TWRA reverses Watauga quality trout zone boundary

By Thomas Wilson
STAR STAFF
twilson@starhq.com

   The Tennessee Wildlife Resources Agency (TWRA) Commission on Thursday reversed an earlier decision to extend the quality trout boundaries on the Watauga River after experiencing public outcry from Carter County residents living along the river.
   "In essence, it is very similar to the way it used to be," said Frank Fiss, fisheries biologist with the TWRA in Nashville. "It is approximately 470 feet in difference, or .089 miles."
   The commission voted to keep the former upstream boundary at Smalling Bridge while setting the downstream quality trout zone boundary at the CSX railroad bridge.
   The agency changed the quality zone boundaries in January. The new boundary for trout fishing had been set at the first island downstream from the TWRA access area on Blevins Road to the railroad bridge at the town of Watauga.
   The original quality zone boundary stretched from Smalling Bridge downstream to U.S. Highway 400 at the city of Watauga. The TWRA Commission, which makes the agency's regulations, changed the quality zone from the downstream tip of the island below the Blevins Road access point downstream to the CSX railroad bridge.
   "We are talking about 470 feet of difference," said Fiss. "We wanted to allow everybody to fish there."
   The quality trout zone was established in 1988 to provide guidelines to anglers fishing for trout in this section of the river. The use of anything other than an artificial lure, whether it is live bait, corn or any other natural substance, is prohibited in a quality trout zone.
   Fiss said the boundaries were initially changed after the agency purchased property and developed a new river access area upstream from the old boundary. He also said the redesignation had generated opposition from landowners living along the river.
   Local lawmakers, Rep. Jerome Cochran, R-Elizabethton, and Sen. Dewey "Rusty" Crowe, R-Johnson City, said they had questioned the new boundary due to prohibitions for use.
   "We've been working to try and get this reversed because the property owners were really against it," said Cochran.
   Crowe said he had received dozens of petitions, letters, and telephone calls from constituents opposing the new quality trout zone designation.

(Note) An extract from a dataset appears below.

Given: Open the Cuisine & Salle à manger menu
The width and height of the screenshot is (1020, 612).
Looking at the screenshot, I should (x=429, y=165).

   "The crux of this is that the history and heritage of that river runs really deep," said Crowe. "The people on that river had never denied a fly fisher the right to fish. For them to say, 'we appreciate that but you can't fish there with worms or corn', just didn't seem right to us."

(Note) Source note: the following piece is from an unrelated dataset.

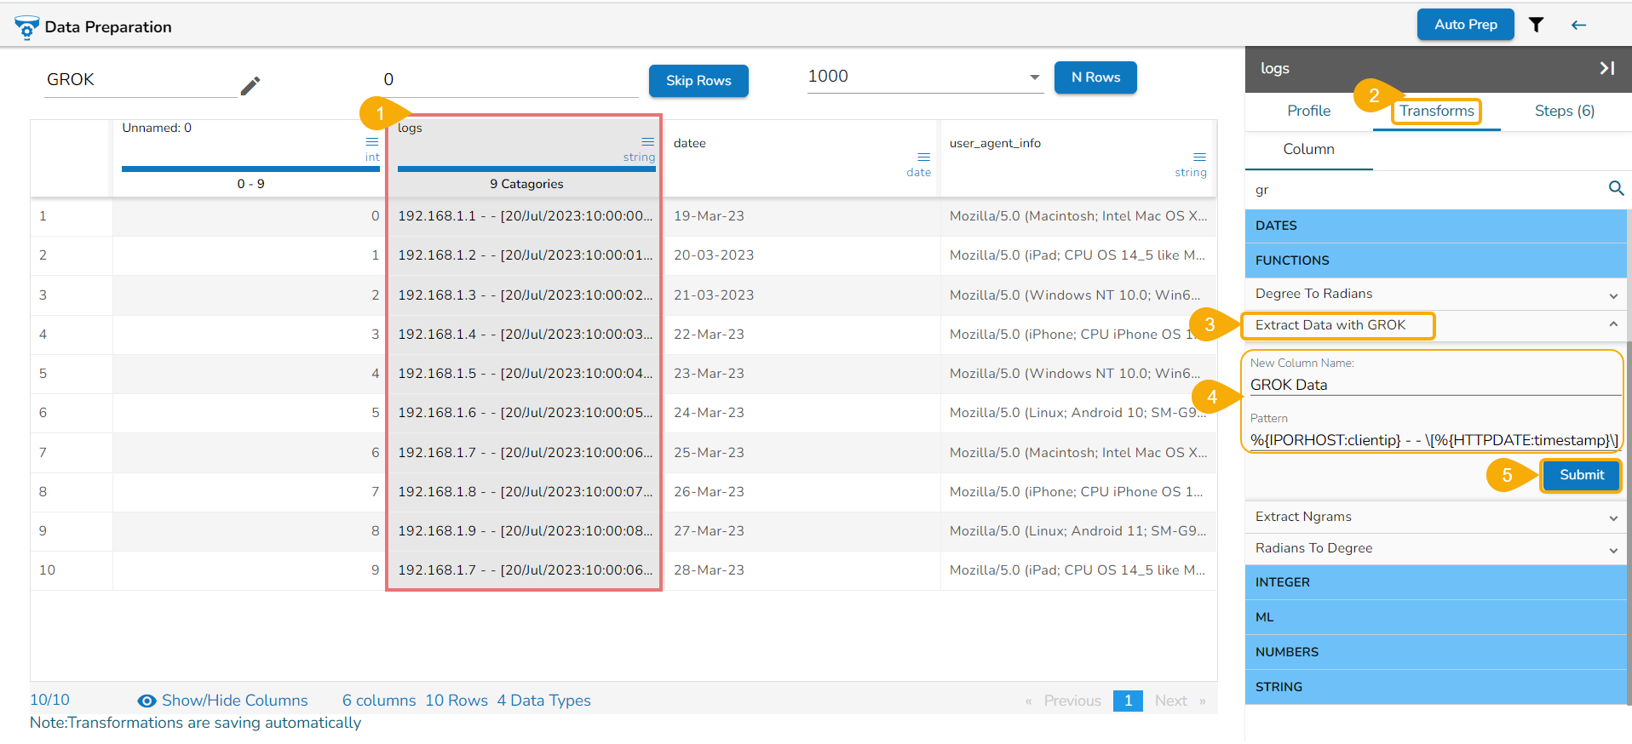Open the Unnamed: 0 column menu icon
This screenshot has height=744, width=1632.
[x=372, y=141]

   Both lawmakers felt the designation process did not afford county residents living on the river a proper opportunity to voice their opinions about the decision.
   "The people it involved were not contacted properly," said Crowe. "Jerome and I worked for some time with (TWRA Executive Director) Gary Myers, and I am really pleased that the TWRA Commission decided to listen to the people on the river."
   Cochran said what rankled many citizens was the notion that parents couldn't take their children with a rod, reel, and some nightcrawlers and fish along the banks of the Watauga at their leisure.
   "People can go down there and fish with their kids with worms and not get upset about what it is going to mean in terms of the quality zone regulations," said Cochran.
   The Watauga has grown into a popular destination for sports fishermen of all persuasion angling for a trophy fish in the quality trout zone and upstream.